院丁头一职,俺武二……干了!以后倘若有谁不经通报想进这西门大宅,便从俺尸体上跨过去。”
这天上掉下来的泼天富贵与安稳,莫说是武松这待罪之身欣喜若狂,便是他身后不远处一直竖着耳朵偷听的张青和孙二娘夫妇,此刻也看得眼珠子发红,心肝儿都酸得拧成了一团!那滋味,比生吞了十斤黄连拌醋还要酸涩难当!

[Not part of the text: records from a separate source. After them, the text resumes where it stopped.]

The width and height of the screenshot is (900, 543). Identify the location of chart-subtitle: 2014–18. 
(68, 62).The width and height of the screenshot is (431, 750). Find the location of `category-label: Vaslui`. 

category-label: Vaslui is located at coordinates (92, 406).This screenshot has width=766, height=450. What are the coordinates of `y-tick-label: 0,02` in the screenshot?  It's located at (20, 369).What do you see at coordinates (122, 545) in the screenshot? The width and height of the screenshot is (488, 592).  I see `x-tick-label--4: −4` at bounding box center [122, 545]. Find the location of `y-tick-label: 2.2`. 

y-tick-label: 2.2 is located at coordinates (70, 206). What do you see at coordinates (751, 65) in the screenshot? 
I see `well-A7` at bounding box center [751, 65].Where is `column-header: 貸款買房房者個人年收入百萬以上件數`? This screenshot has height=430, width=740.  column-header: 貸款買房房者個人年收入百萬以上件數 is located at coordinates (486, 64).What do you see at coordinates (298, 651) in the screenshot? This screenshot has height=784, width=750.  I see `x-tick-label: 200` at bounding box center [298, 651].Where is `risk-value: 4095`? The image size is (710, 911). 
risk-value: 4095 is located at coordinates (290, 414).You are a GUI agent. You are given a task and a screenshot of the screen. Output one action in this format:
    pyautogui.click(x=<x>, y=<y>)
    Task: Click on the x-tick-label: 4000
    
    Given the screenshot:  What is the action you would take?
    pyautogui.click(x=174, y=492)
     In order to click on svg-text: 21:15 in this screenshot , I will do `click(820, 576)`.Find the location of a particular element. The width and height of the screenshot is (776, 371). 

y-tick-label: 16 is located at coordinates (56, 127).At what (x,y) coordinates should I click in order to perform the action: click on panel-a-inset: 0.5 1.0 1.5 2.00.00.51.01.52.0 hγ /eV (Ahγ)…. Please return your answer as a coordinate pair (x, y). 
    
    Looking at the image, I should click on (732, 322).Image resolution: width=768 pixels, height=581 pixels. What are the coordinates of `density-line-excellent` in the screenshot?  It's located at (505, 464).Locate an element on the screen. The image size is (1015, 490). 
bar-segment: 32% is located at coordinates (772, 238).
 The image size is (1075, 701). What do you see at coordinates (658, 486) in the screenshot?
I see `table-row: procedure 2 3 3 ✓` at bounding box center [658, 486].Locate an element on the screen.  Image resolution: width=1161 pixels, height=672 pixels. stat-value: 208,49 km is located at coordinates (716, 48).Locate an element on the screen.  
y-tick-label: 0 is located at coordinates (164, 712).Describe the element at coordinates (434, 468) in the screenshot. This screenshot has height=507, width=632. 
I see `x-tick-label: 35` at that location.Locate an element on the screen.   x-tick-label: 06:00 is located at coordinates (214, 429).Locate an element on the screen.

这满天下飘着的绿林好汉,有几个是天生就想把脑袋别在裤腰带上过活的?十成里有九成九,都是被这狗日的世道逼得没了活路!要么是吃了冤枉官司,家破人亡;要么是田地被夺,衣食无着;
如自己这对夫妻一般,除了这把子力气和几分狠劲,肩不能挑,手不能提,识不得几个大字,做不来精细营生!又无一技傍身!除了这刀口舔血、提心吊胆的勾当,不杀人劫财还能干啥?
倘若想找个像西门府这样泼天富贵又根基深厚的人家投靠?
嘿!人家大门大户,眼睛亮堂着呢!谁肯收留这些来历不明、手上沾血、仇家遍地的‘好汉’?只怕前脚进门举家欢天喜地,后脚就是月黑风高杀人夜!被这些好汉全家给劫富济贫了!
孙二娘只觉得自己那对大胸子都闷得慌,自己在这十字坡上,起早贪黑,干的什么营生?白天里笑脸迎客,装得比菩萨还慈;黑夜里磨刀霍霍,剥人比剥葱还快!图啥?不就图几个安身保命的银子?不就盼着哪天攒够了本钱,洗了这身腥气,寻个安稳去处。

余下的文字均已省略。